- WRITTEN EXERCISE:
In the article about the group 4 the Cause, which country was the group later based in?

- ARTICLE:

— Begin —

- Origin: Oak Park, Illinois, U.S.
- Genres: R&B, pop
- Years active: 1993–2000, 2008
- Label: RCA Records/BMG Records
- Members: Shonna "Miss Lady" Edwards (b. May 10, 1981, in Chicago) Bennie "BJ" Edwards Jr. (b. August 13, 1982, in Chicago) Jason "J-Man" Edwards (b. July 2, 1982, in Chicago) Reshonda "Shorty" Edwards (b. September 26, 1984, in Chicago)
- Website: www.myspace.com/four4thecause

= 4 the Cause =

American musical group

4 the Cause were an R&B group from Oak Park, Illinois, United States, who were later based in Germany. The band consisted of the family members Shonna Edwards, Bennie Edwards, Reshonda Landfair and Jason Edwards.

— End —

- Stored entries:
— Begin —

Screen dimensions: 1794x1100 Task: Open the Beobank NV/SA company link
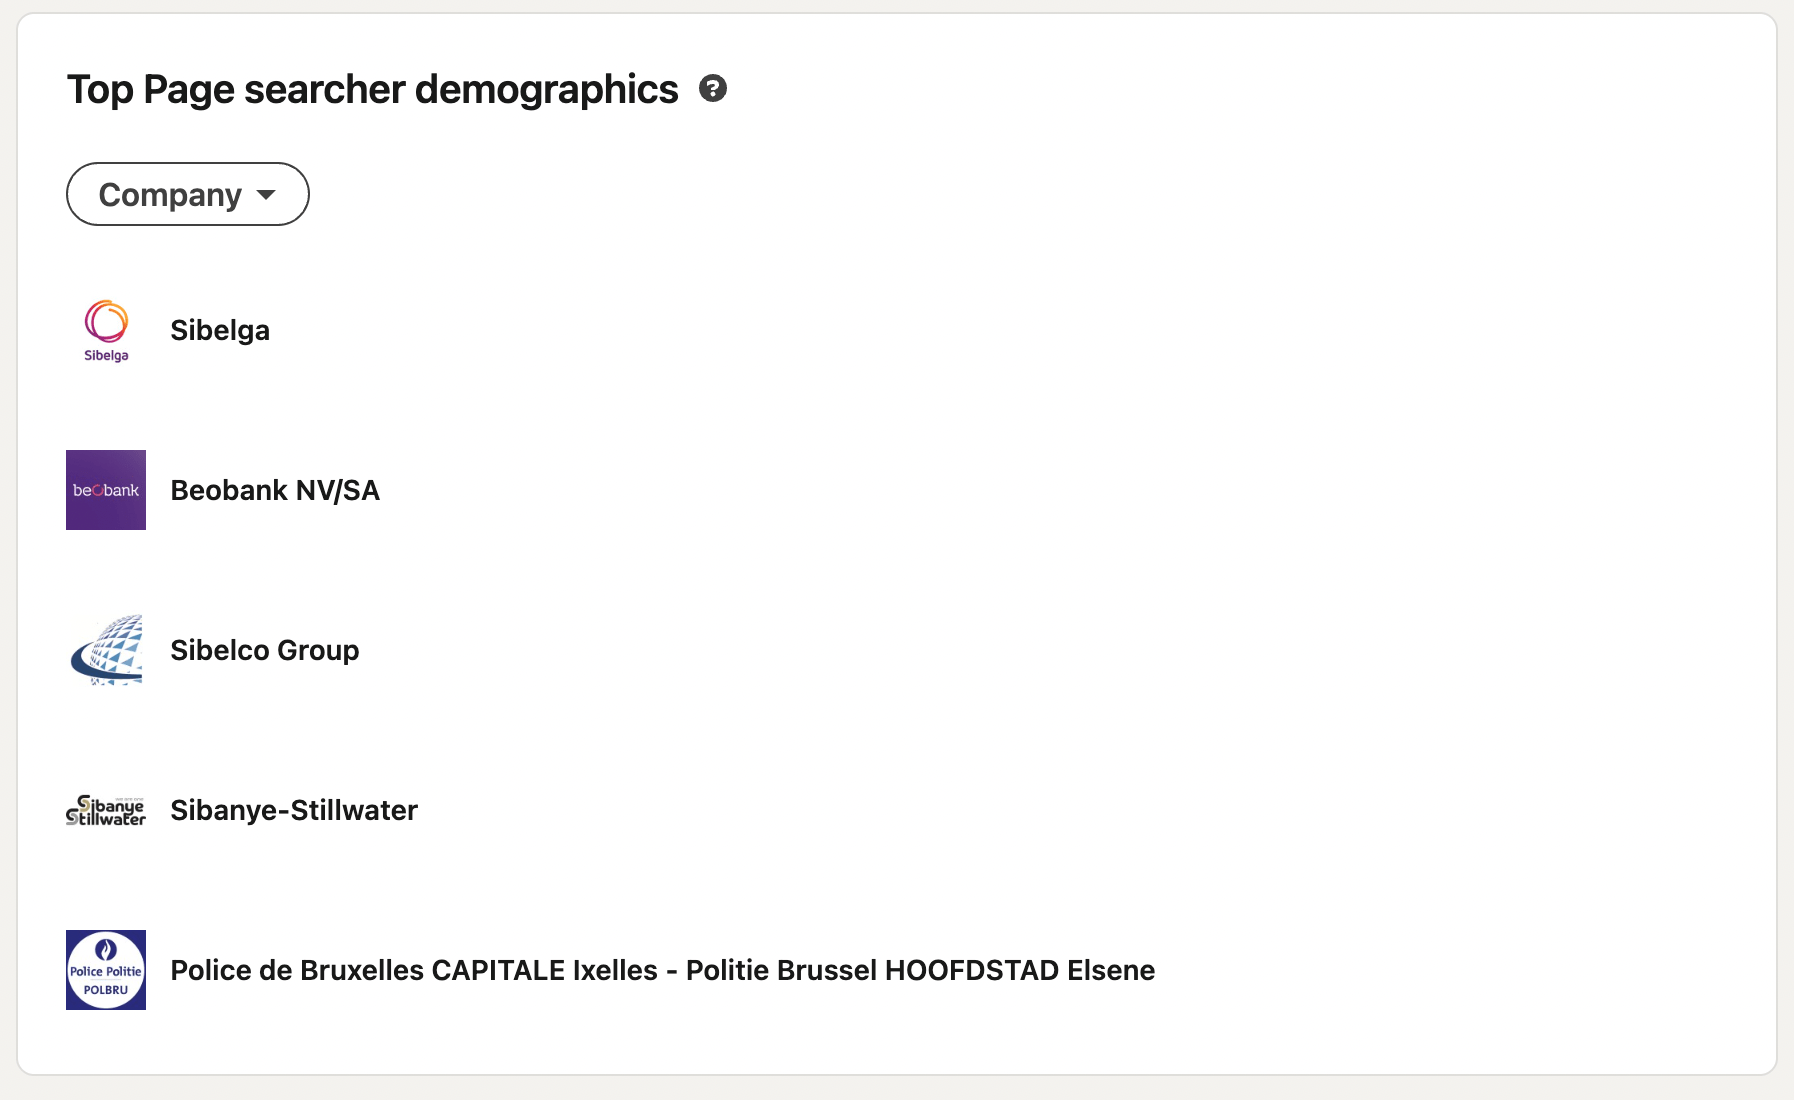pyautogui.click(x=275, y=490)
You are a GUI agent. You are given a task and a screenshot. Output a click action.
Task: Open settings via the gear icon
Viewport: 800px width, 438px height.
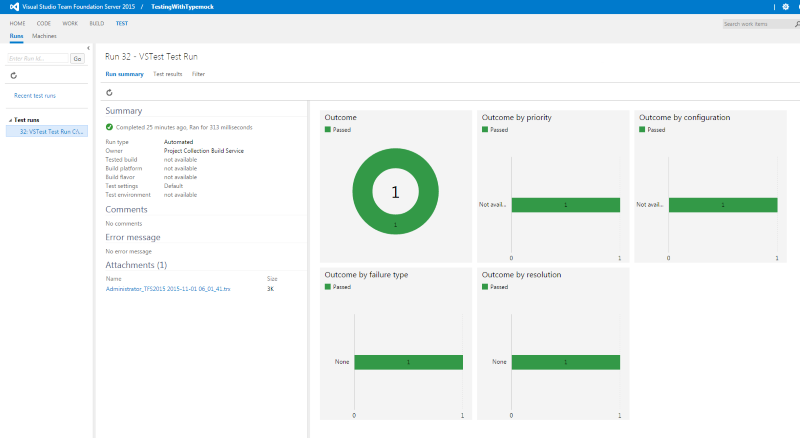point(785,7)
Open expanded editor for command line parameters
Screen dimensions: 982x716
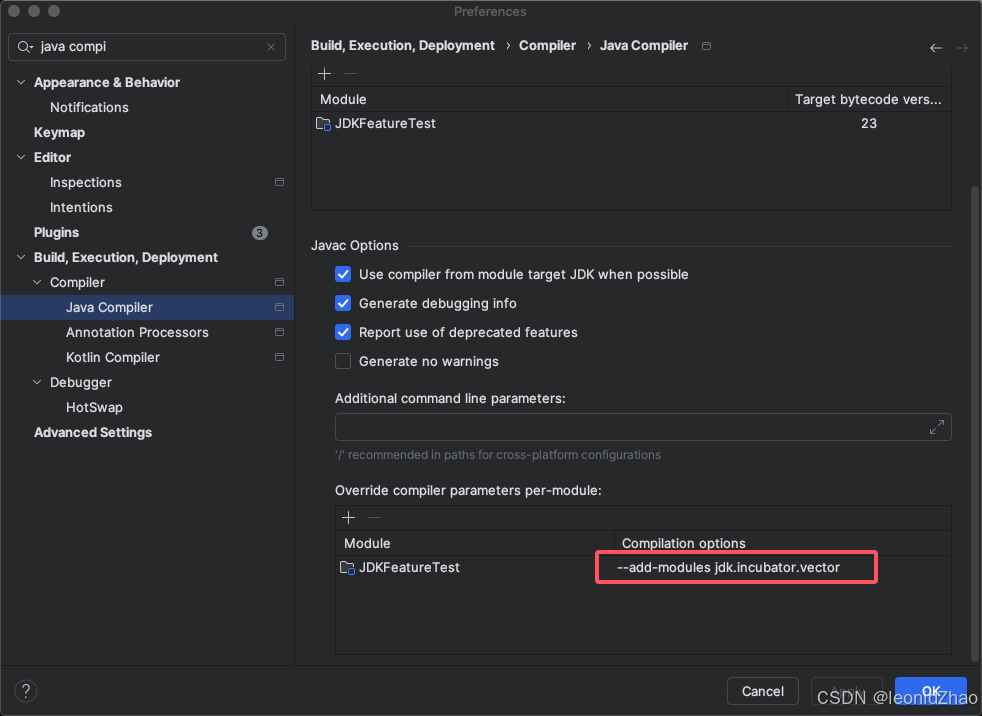pos(937,427)
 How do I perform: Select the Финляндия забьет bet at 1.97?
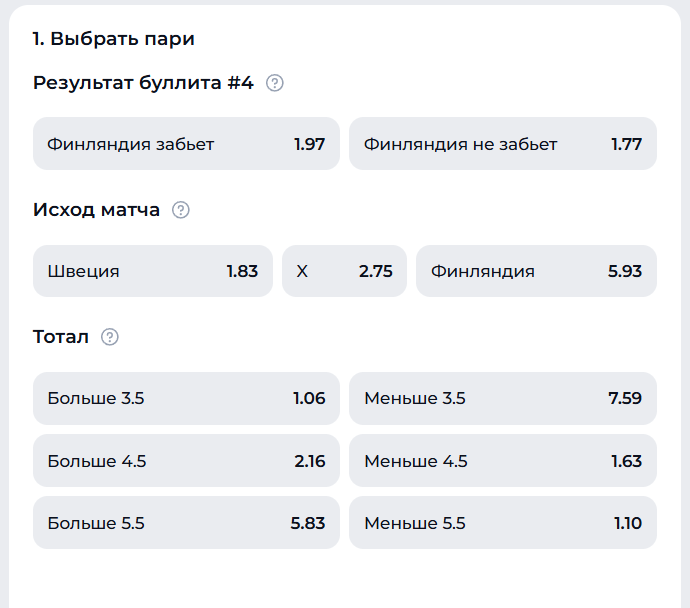click(x=186, y=144)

— End —

- RIGHT ANSWER:
Germany